08 Juin 2021 À 18:30
Après des années de négociations infructueuses, les États du G7, à savoir le Royaume-Uni, la France, l’Italie, le Canada, le Japon, l’Allemagne et les États-Unis ont approuvé à Londres une réforme qui semblait encore une vue de l’esprit il y a peu. Elle repose sur deux piliers : une répartition équitable, entre les pays, des recettes fiscales provenant des 100 entreprises les plus rentables au monde, dont les fameux Gafa, et un impôt mondial sur les entreprises à un taux d’au moins 15%. «C’est une première étape très importante mais il y a encore du travail à faire pour aboutir à un accord au G20» des 9 et 10 juillet à Venise, puis «rallier la majorité des 139 pays qui négocient» sous l’égide de l’Organisation de coopération et de développement économiques (OCDE), souligne une source proche des discussions. «Une négociation aussi compliquée, avec autant de parties prenantes, ne peut aboutir que s’il y a un effet d’entraînement», estime Sébastien Jean, directeur du Centre d’études prospectives et d’informations internationales (Cepii).

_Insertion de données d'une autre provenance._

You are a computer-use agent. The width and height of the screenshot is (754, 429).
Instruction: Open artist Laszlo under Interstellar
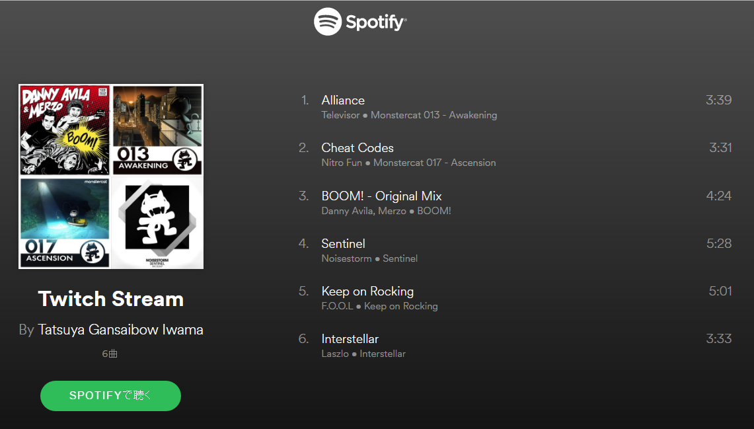click(335, 354)

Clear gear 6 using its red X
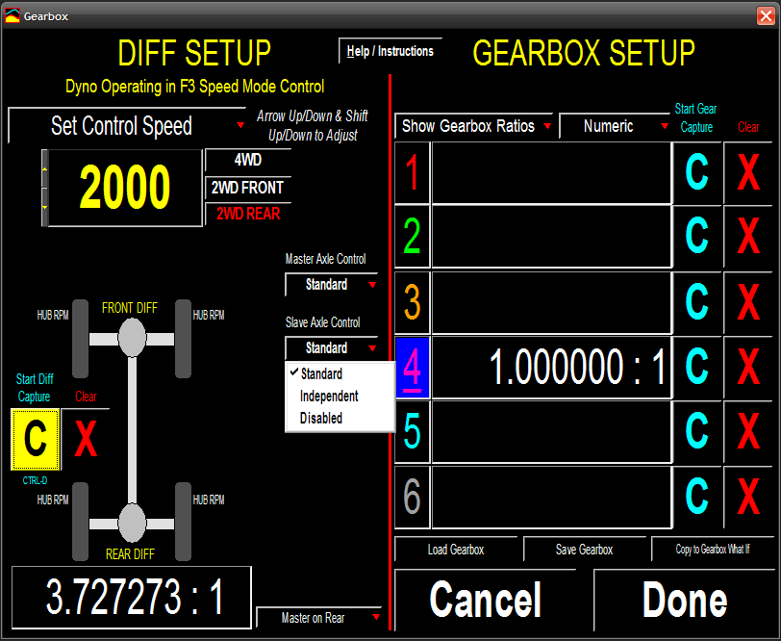pyautogui.click(x=748, y=497)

Or l’administration Biden, en quête de ressources pour financer son méga-plan de relance, a donné une impulsion décisive selon lui. «Il y a une masse critique» de pays engagés dans le processus et «une volonté d’aboutir qui rend plutôt optimiste», renchérit Nicolas Véron, économiste au Peterson Institute et à l’institut Bruegel, qui se félicite du «sursaut» des gouvernements après des décennies de laxisme. Jusqu’à présent, un État qui décidait de durcir sa fiscalité prenait le risque de faire fuir les entreprises. Mais «à partir du moment où il y a une masse critique de pays qui le font, alors la logique se retourne, et ce sont ceux qui restent en dehors qui sont pénalisés», analyse Sébastien Jean. Pour autant, «aucun détail qui fâche n’a encore été résolu, que ce soit le taux exact, l’assiette fiscale, les seuils d’imposition, ou la manière de garantir la mise en œuvre effective», souligne Simon MacAdam, expert chez Capital Economics. L’Europe est divisée. D’un côté, les Etats qui cherchent à financer la reprise post-Covid, et sont prêts pour cela à sévir contre les stratégies d’optimisation fiscale : France, Allemagne, Italie, Espagne et même les Pays-Bas. De l’autre, ceux qui ont fondé leur modèle économique sur une fiscalité attractive : Irlande, Hongrie, Bulgarie, Chypre, Malte ou Luxembourg. Ou encore la Suisse, qui applique dans certains cantons un taux inférieur à 12%, et a fait savoir qu’elle prendrait «les mesures nécessaires pour conserver une place économique très attractive». Hors d’Europe, il faudra aussi convaincre la Chine qui affiche un taux nominal de 25% sur les bénéfices des entreprises, lequel descend toutefois à 15% dans certains secteurs innovants.